When you reproduce the data, keep every word exactly as it stands and leave the pictures out.

============================================================

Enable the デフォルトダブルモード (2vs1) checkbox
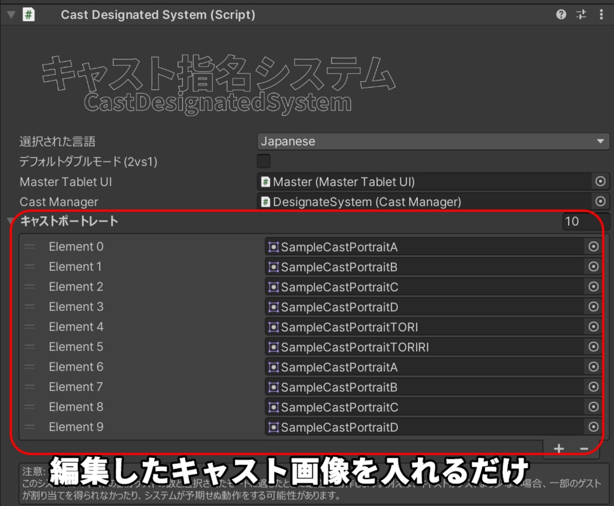This screenshot has width=614, height=506. pos(263,160)
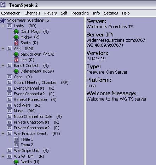Click Lee's red crossed status icon
The image size is (156, 165).
[x=16, y=60]
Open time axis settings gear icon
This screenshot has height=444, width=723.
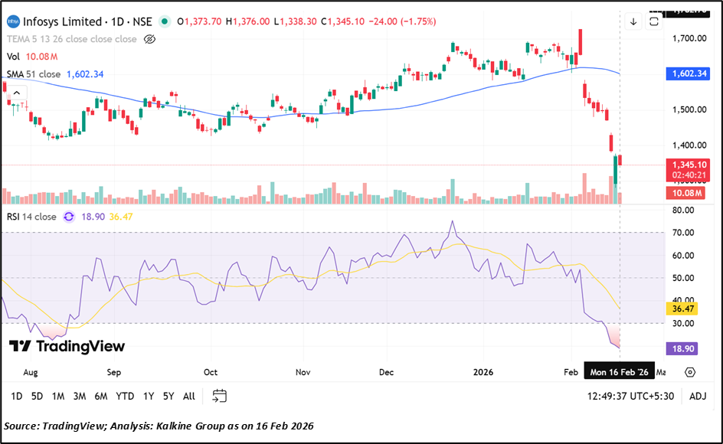[690, 372]
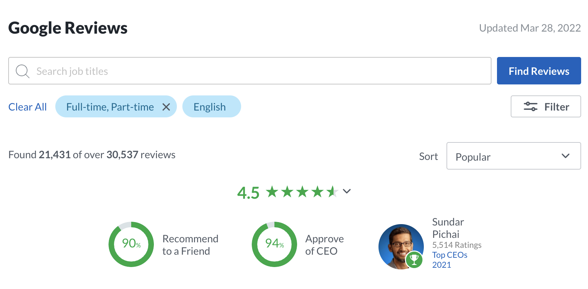Click the filter sliders icon
588x289 pixels.
530,107
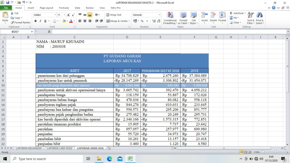Viewport: 290px width, 163px height.
Task: Expand the Calibri font name dropdown
Action: click(55, 15)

============================================================

» **Written response**
Enable the デフォルトダブルモード (2vs1) checkbox
This screenshot has width=614, height=506. pos(263,160)
Click Lee's red crossed status icon
The image size is (156, 165).
[x=16, y=60]
Open time axis settings gear icon
This screenshot has height=444, width=723.
[690, 372]
Click the filter sliders icon
588x289 pixels.
530,107
Viewport: 290px width, 163px height.
Task: Expand the Calibri font name dropdown
Action: click(55, 15)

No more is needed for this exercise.